*PASSAGE FOURNI*
....................

France | France, Cour administrative d'appel de Nancy, 2ème chambre, 31 décembre 2021, 19NC02600


Vu la procédure suivante :

Procédure contentieuse antérieure :

M. B... A... a demandé au tribunal administratif de Nancy d'annuler la décision du 31 mars 2017 par laquelle la ministre des armées a refusé sa mutation sur un poste à l'Ambassade de France à Washington et la décision implicite portant rejet du recours gracieux réceptionné le 5 mai 2017 et de condamner l'Etat à lui verser les sommes de 347 040 euros en réparation de ses pertes de traitement, 100 000 euros en réparation de ses pertes financières en matière de retraite et 30 000 euros en réparation des

troubles de toute nature qu'il estime avoir subis.

Par un jugement n°17021...

Vu la procédure suivante :

Procédure contentieuse antérieure :

M. B... A... a demandé au tribunal administratif de Nancy d'annuler la décision du 31 mars 2017 par laquelle la ministre des armées a refusé sa mutation sur un poste à l'Ambassade de France à Washington et la décision implicite portant rejet du recours gracieux réceptionné le 5 mai 2017 et de condamner l'Etat à lui verser les sommes de 347 040 euros en réparation de ses pertes de traitement, 100 000 euros en réparation de ses pertes financières en matière de retraite et 30 000 euros en réparation des troubles de toute nature qu'il estime avoir subis.

Par un jugement n°1702167 du 13 juin 2019, le tribunal administratif de Nancy a partiellement fait droit à la demande.

Procédure devant la cour :

Par une requête, enregistrée le 9 août 2019, M. B... A..., représenté par Me Maetz, demande à la cour :

1°) d'annuler ce jugement en tant qu'il ne fait pas entièrement droit à ses demandes ;

2°) d'enjoindre à l'Etat de transmettre tous les procès-verbaux de la division de la cohérence capacitaire (dite COCA) se rapportant à la mutation et au refus de sa mutation et à la nomination de son remplaçant ;

3°) de condamner l'Etat à lui verser les sommes de 347 040 euros au titre des pertes de traitement, 100 000 euros au titre des pertes financières en matière de retraite et de 30 000 euros au titre des troubles de toute nature subis ;

4°) de mettre à la charge de l'Etat la somme de 1 500 euros au titre de l'article L.761-1 du Code de justice administrative.

....................

Enregistrements conservés d'une collection:

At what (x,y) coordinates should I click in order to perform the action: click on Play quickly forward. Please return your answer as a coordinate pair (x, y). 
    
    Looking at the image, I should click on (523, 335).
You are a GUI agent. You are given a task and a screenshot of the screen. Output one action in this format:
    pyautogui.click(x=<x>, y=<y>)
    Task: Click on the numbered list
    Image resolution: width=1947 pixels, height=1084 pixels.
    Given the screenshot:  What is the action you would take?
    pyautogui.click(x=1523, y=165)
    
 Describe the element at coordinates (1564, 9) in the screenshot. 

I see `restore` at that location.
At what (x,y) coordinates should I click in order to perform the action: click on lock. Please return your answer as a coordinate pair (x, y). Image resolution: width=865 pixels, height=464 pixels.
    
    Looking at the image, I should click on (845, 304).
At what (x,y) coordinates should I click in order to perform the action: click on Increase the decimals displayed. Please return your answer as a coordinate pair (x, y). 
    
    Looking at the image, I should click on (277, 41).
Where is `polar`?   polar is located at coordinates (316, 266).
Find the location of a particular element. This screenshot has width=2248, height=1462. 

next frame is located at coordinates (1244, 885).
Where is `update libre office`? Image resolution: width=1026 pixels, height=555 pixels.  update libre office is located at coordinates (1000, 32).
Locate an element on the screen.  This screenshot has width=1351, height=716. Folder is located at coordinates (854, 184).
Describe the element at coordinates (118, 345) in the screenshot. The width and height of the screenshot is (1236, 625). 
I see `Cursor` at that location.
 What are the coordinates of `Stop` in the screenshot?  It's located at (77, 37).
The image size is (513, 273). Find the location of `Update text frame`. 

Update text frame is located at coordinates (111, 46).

....................

*CONSIGNES*
(1) Reproduisez fidèlement le passage fourni, depuis "Par un jugement n°17021..." jusqu'à "des troubles de toute nature qu'il estime avoir subis." inclus.
(2) Recopiez à l'identique les lignes des enregistrements, depuis le début des enregistrements jusqu'à la ligne contenant "Looking at the image, I should click on (523, 335)." incluse.
Le passage fourni et les enregistrements proviennent de sources distinctes.

*RÉPONSES DANS L'ORDRE*
(1)
Par un jugement n°17021...

Vu la procédure suivante :

Procédure contentieuse antérieure :

M. B... A... a demandé au tribunal administratif de Nancy d'annuler la décision du 31 mars 2017 par laquelle la ministre des armées a refusé sa mutation sur un poste à l'Ambassade de France à Washington et la décision implicite portant rejet du recours gracieux réceptionné le 5 mai 2017 et de condamner l'Etat à lui verser les sommes de 347 040 euros en réparation de ses pertes de traitement, 100 000 euros en réparation de ses pertes financières en matière de retraite et 30 000 euros en réparation des troubles de toute nature qu'il estime avoir subis.

(2)
At what (x,y) coordinates should I click in order to perform the action: click on Play quickly forward. Please return your answer as a coordinate pair (x, y). 
    
    Looking at the image, I should click on (523, 335).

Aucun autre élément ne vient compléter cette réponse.